### To do
Range to repeat from the listing below: the line containing "Open the My Account menu item" down to the line containing "You are a computer-use", both included. Copy it exactly, pictures excluded, and add nothing else.

### Information shown

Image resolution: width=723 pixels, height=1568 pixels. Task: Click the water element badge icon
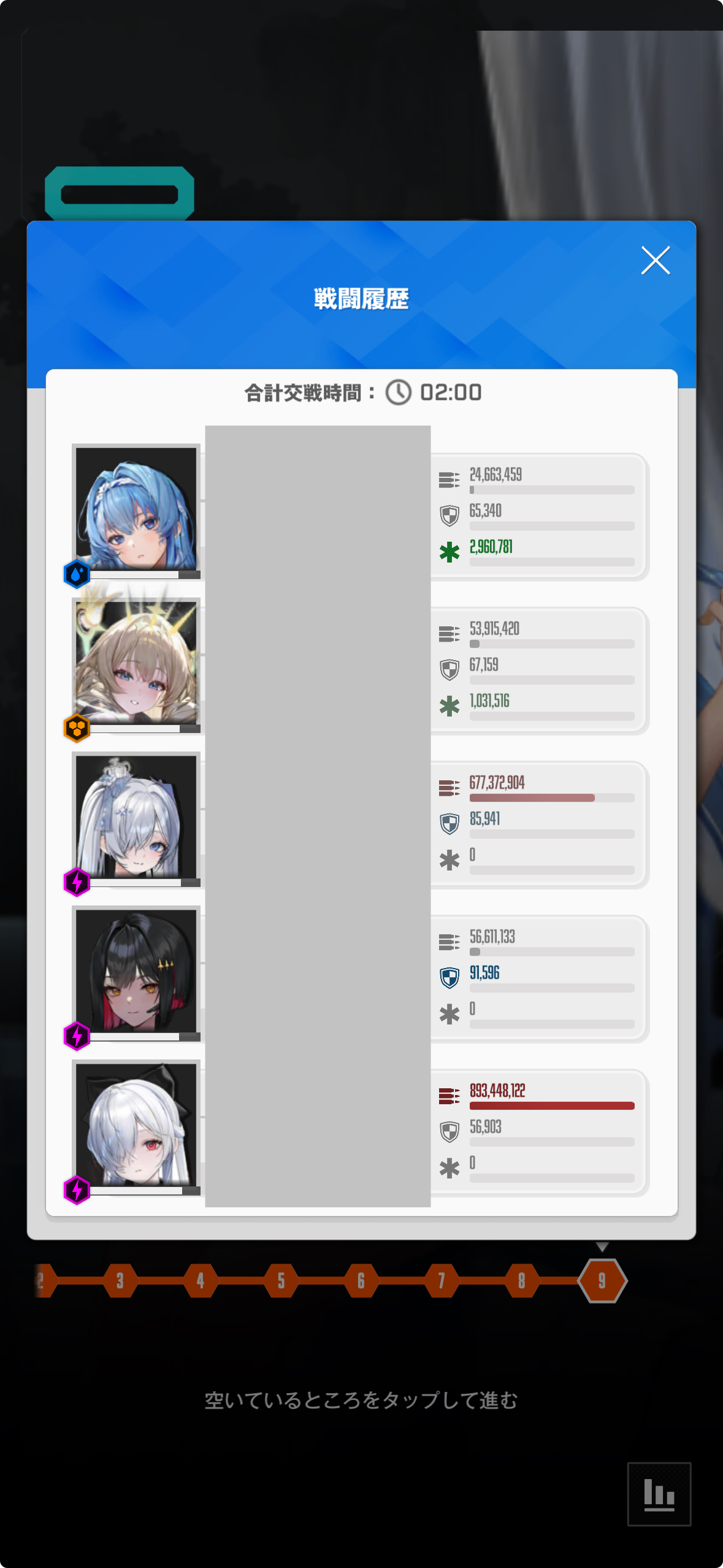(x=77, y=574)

* * *

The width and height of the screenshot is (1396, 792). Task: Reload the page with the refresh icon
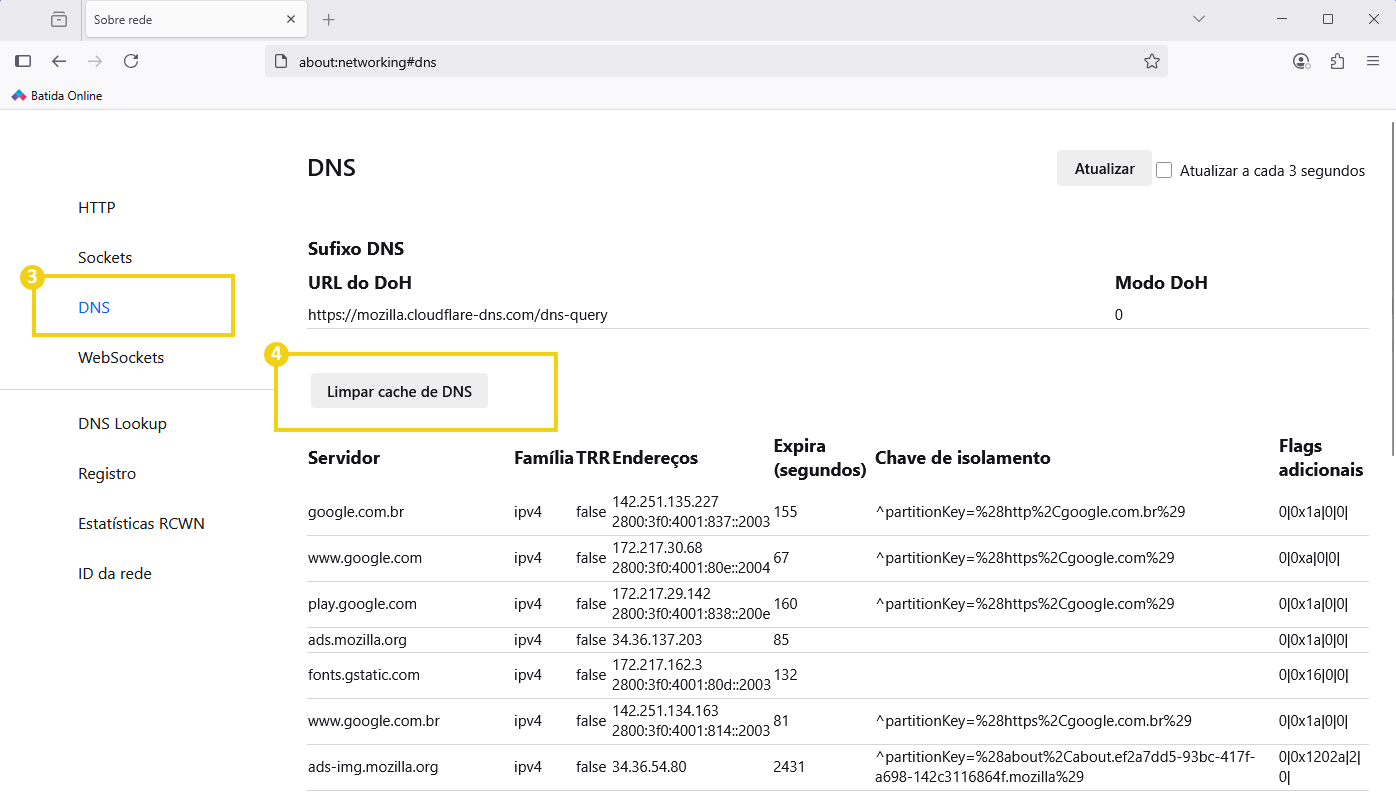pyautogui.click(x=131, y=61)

==

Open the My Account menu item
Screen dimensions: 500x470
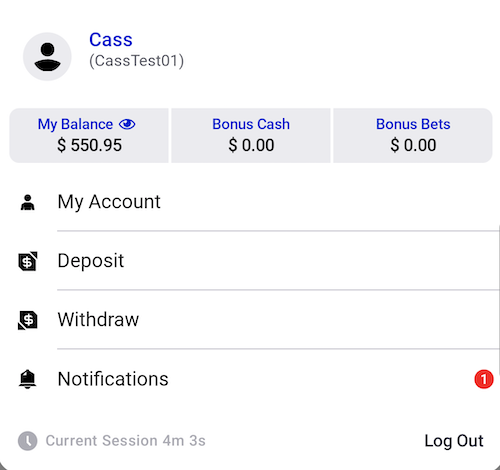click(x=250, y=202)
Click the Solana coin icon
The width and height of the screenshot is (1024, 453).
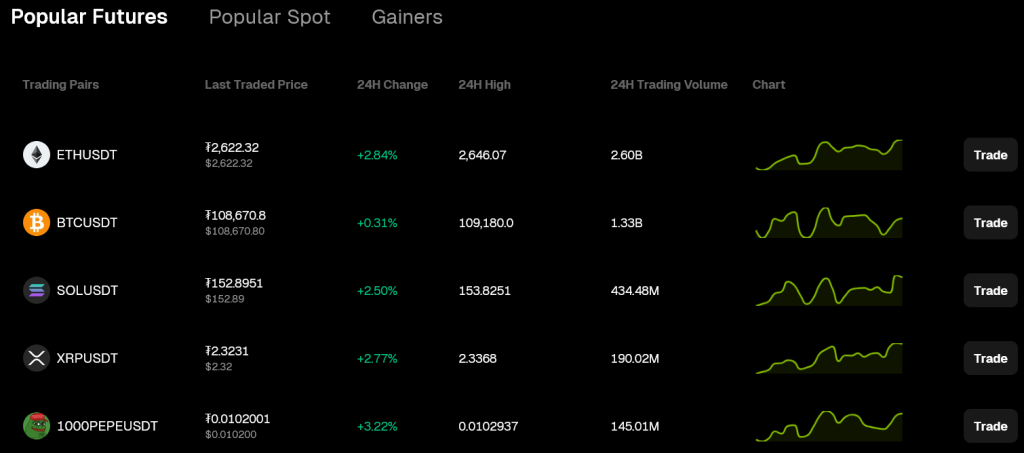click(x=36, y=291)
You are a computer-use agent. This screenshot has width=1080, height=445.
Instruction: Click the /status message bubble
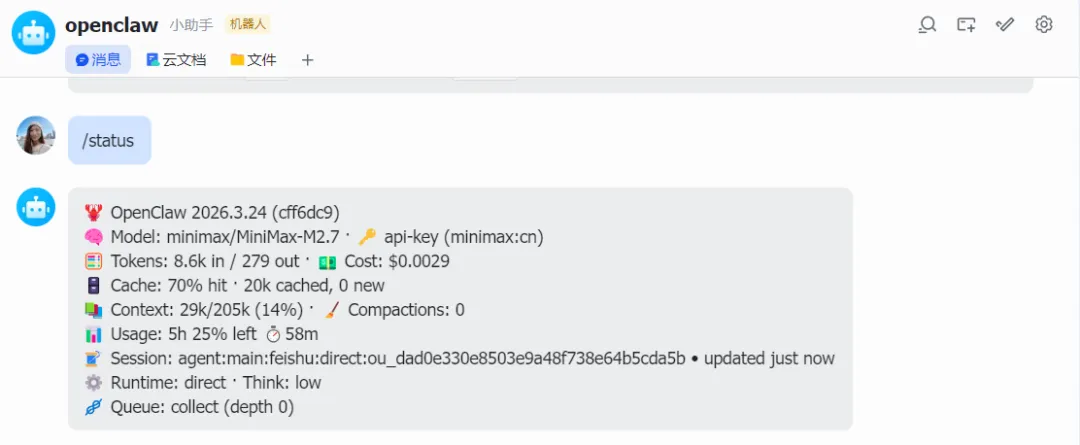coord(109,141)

### Your solution
Open the My Account menu item
Screen dimensions: 500x470
click(x=250, y=202)
Click the Solana coin icon
The width and height of the screenshot is (1024, 453).
click(x=36, y=291)
You are a computer-use agent. This screenshot has width=1080, height=445.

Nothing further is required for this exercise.